The problem »
Give a count of the lines below that have the string "computer" in them, with no other words.

Record set »
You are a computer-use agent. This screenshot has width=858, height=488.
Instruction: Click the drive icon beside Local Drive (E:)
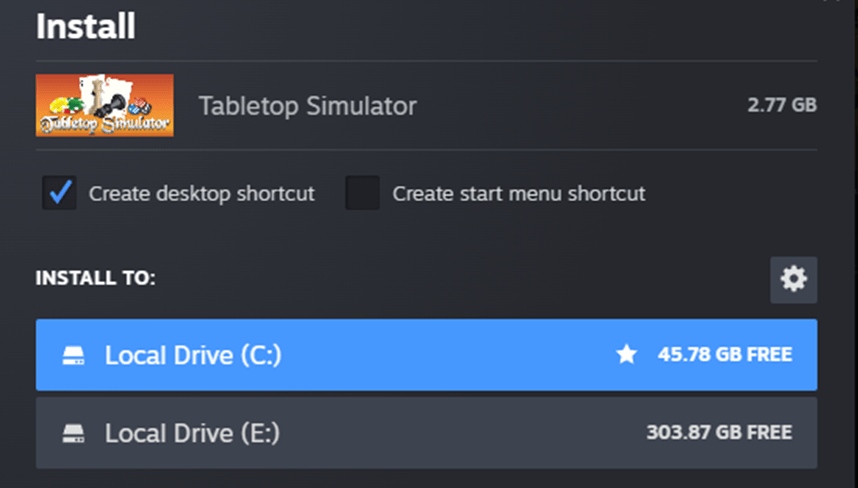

---

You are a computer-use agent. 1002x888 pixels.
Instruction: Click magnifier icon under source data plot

--

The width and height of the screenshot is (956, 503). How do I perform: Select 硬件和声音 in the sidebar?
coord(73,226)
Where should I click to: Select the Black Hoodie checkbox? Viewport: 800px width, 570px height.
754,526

Answer for the task »
2